§ Description of the task: Copy every line of the listing below word for word, leaving out the pictures.

--- start of Records for this task ---

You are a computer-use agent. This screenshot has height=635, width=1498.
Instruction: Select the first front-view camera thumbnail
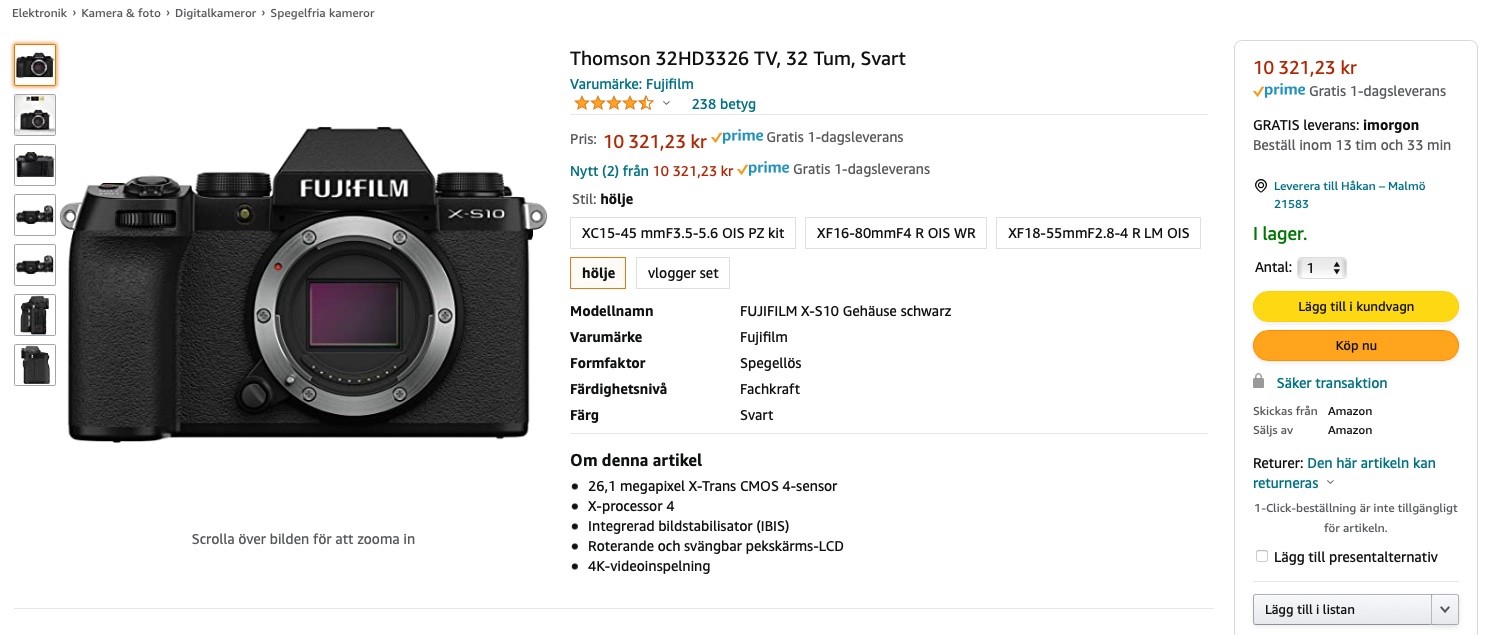(x=35, y=65)
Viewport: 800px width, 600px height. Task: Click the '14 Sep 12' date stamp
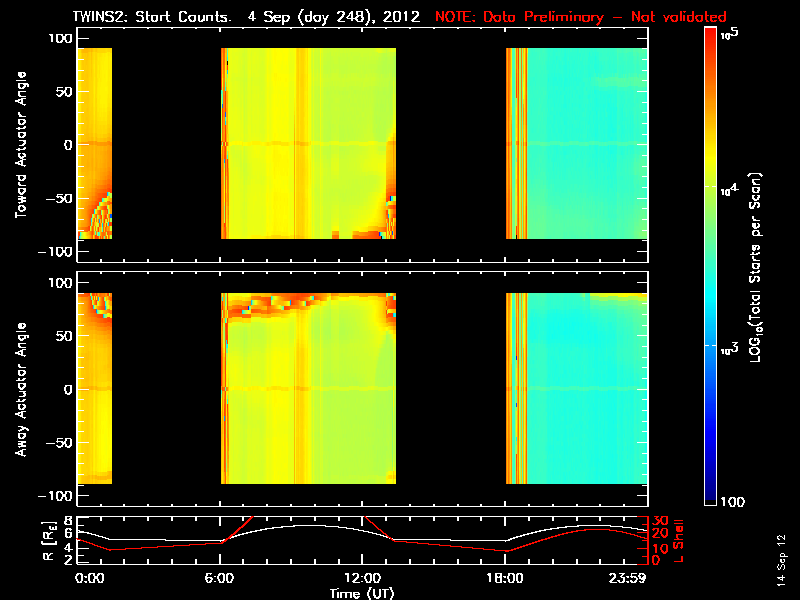click(781, 560)
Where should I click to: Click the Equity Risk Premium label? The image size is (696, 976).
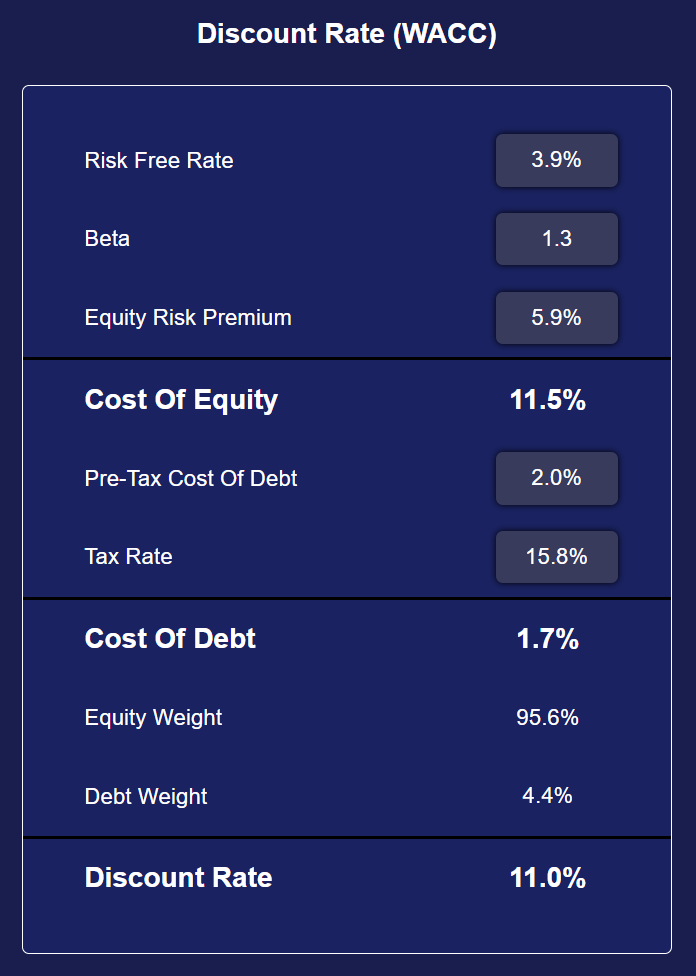coord(188,318)
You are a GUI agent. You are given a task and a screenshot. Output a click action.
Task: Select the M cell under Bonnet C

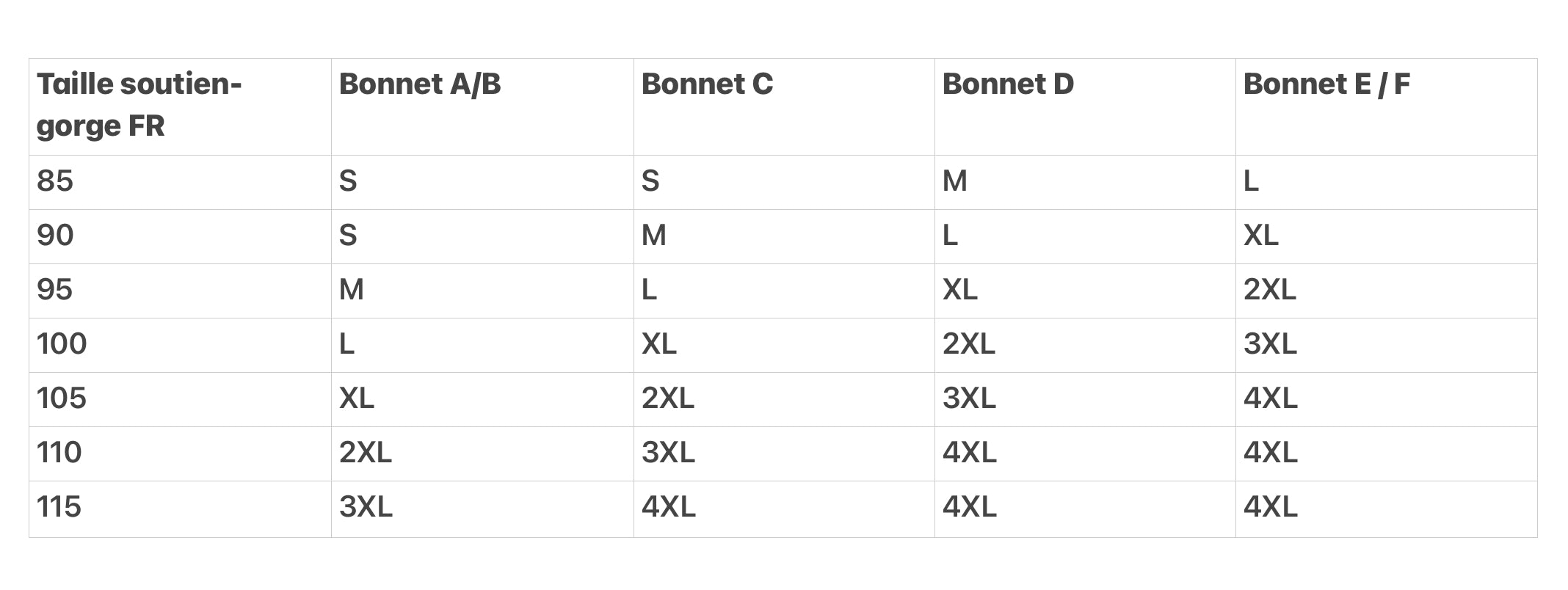pyautogui.click(x=654, y=236)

--- end of Records for this task ---

§ Expected answer:
You are a computer-use agent. This screenshot has height=635, width=1498.
Instruction: Select the first front-view camera thumbnail
(x=35, y=65)
Viewport: 800px width, 600px height. Task: Click the '14 Sep 12' date stamp
click(781, 560)
Where should I click to: Click the Equity Risk Premium label? The image size is (696, 976).
coord(188,318)
You are a GUI agent. You are given a task and a screenshot. Output a click action.
Task: Select the M cell under Bonnet C

pyautogui.click(x=654, y=236)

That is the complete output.